The wealthiest U.S. households are strengthening their grip over corporate America.
The richest 1 per cent of Americans now account for more than half the value of equities owned by U.S. households, according to Goldman Sachs.
Since 1990, the wealthiest have bought a net US$1.2-trillion in company stakes, while the rest of the population has sold more than US$1 trillion.
Three decades ago, ownership was also lopsided, but the top percentage point of Americans by wealth only controlled 46 per cent of all U.S. equities held by households. By the end of September 2019, that proportion had hit a record 56 per cent, amounting to US$21.4 trillion, according to the investment bank’s calculations. That includes both public stock and ownership stakes in private companies.

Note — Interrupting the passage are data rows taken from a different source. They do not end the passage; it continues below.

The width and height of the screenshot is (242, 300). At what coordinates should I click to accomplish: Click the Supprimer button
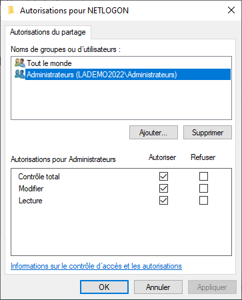click(x=207, y=133)
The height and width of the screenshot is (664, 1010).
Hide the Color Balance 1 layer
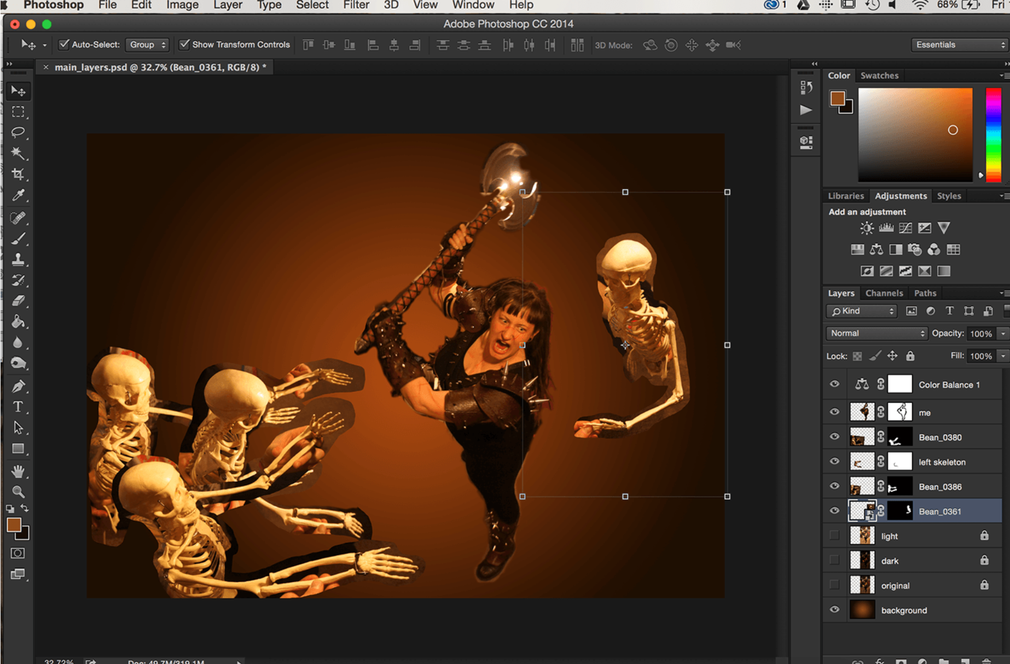(834, 384)
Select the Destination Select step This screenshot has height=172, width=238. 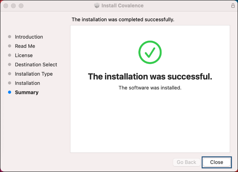pyautogui.click(x=36, y=65)
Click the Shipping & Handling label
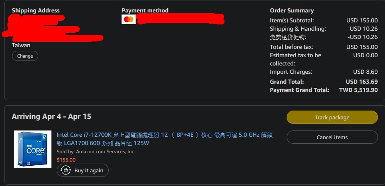This screenshot has width=385, height=186. click(298, 29)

“The wealthiest households have been by far the biggest driver of positive household equity demand,” Goldman Sachs analysts, led by Arjun Menon, said in the report.
“Accelerating U.S. economic growth and rising stock prices should continue to support equity purchases by the top 1 per cent.”
As of September 2019, the bottom 90 per cent owned US$4.6 trillion of equities, or 12 per cent of the total, the analysts noted.
The widening wealth disparity has been driven by stagnant wages for many Americans, which held them back from partaking in the stock market’s gains of the past decade.
Despite the dotcom collapse and the global financial crisis, the broad U.S. stock market has climbed more than tenfold since 1990 — gains that have mostly accrued to the richest part of the population.